When I work with straight men who are recovering from childhood sexual abuse sometimes I find myself thinking, “He sounds like a gay man.” Commonly, my straight client will be grappling with issues around sexual shame as a result of the abuse, whether his abuser was female or male.
Shame is a nearly universal experience for gay men. Even if a gay man has not been physically sexually abused, his experience growing up in a homophobic culture can be considered a form of sexual abuse.
The culture teaches every gay youth that something essential about their core sexual self is different, and more commonly, gross and weird. The typical result of this teaching is that gay men believe it, even when they grow up and start to question its validity.

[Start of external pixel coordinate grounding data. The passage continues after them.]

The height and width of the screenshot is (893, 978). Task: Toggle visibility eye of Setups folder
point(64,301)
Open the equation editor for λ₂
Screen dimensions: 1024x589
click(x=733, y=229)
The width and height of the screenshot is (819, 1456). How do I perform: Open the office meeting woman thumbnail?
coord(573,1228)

I’m highlighting this regrettable comparison because gay men often minimize the psychological impact of their experiences growing up gay. There has been so much exciting recent progress in gay marriage equality that I believe it feeds a growing tendency to assume that our childhood exposure to humiliation is no longer an issue.
I often hear, “That happened long ago and I’m over it.”
Decades of psychological research has proven that our experiences growing up make a huge difference in our well being. The root cause of much of the anxiety and low self-esteem experienced by gay men can often be traced back to childhood experiences with homophobic parents, relatives and classmates.
Uncovering and releasing each piece of internalized homophobia requires an ongoing commitment to your own self-observation and re-education. Here are some suggestions that may help you stay on the path to recovery from your exposure to homophobia:
- Keep reading autobiographical books and essays by gay men so that you can see your life experiences validated by the experiences of others. My current favorite is the 2011 book of essays by Ryan Van Meter entitled, If You Knew Then What I Know Now.
- Start to notice when you disparage members of the gay community or yourself as being “too feminine.” It is very easy to blindly accept the cultural teaching that femininity in men is bad. But if you take the time to explore this you’ll realize that this is just an arbitrary, manufactured cultural idea that has no basis in truth.
- Join gay political groups like the Human Rights Campaign, Lambda Legal, or GLAAD and read their newsletters to raise your political consciousness and to help invoke your outrage at the injustice still levied at people simply for being gay.
- Continue searching for a group of gay friends who will validate and mirror your experiences. Avoid bringing homophobic people into your social circle. Their beliefs are toxic to your personal health.
It is abusive to tell young people that their same-sex gender attraction is bad. Like recovery from sexual abuse, the process of healing from these influences takes awareness, diligence, and support.
What subtle or not-so-subtle messages about homosexuality did you learn growing up in your community?